RECORDS FOR THE TASK
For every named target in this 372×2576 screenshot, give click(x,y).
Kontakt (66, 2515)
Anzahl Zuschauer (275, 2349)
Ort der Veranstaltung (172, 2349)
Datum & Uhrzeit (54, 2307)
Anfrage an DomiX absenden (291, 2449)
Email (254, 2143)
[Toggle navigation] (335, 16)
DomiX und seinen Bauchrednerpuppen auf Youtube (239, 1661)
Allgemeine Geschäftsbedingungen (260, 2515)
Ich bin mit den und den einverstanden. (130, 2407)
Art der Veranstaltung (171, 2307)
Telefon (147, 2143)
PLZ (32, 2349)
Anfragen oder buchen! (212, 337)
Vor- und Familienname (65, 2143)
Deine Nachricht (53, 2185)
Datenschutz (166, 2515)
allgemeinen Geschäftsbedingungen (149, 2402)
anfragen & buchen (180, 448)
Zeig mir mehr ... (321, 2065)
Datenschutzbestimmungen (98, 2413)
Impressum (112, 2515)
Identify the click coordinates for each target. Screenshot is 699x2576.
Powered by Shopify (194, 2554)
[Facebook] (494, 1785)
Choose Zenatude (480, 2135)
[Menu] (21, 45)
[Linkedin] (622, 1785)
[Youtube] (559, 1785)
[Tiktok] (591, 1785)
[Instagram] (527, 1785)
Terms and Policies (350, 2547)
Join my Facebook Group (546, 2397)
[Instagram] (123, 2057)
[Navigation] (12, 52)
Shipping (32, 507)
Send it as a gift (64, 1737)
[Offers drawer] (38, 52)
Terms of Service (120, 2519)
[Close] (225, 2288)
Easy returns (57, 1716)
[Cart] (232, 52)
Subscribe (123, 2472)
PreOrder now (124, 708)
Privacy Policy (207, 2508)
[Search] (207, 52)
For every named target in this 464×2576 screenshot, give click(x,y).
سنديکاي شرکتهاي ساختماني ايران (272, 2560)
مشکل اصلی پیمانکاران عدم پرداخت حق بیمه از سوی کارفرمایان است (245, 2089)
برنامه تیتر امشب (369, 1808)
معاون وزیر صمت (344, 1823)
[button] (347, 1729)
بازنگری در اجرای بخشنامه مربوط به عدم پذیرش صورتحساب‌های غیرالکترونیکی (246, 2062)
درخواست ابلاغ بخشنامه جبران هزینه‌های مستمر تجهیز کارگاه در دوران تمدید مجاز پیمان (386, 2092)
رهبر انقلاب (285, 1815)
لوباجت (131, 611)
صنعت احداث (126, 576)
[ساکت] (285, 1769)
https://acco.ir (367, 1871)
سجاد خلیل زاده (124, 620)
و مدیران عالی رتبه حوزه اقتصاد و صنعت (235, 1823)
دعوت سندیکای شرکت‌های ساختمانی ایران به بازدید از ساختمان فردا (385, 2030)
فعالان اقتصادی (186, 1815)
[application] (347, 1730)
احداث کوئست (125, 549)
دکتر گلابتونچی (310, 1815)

WHAT THE TASK REQUIRES
Wherever a line above contains the string "target", copy that line.

COMPLETED TASK
For every named target in this 372×2576 screenshot, give click(x,y).
Identify the click coordinates for each target. Screenshot is 699x2576.
For every named target in this 464×2576 screenshot, give click(x,y).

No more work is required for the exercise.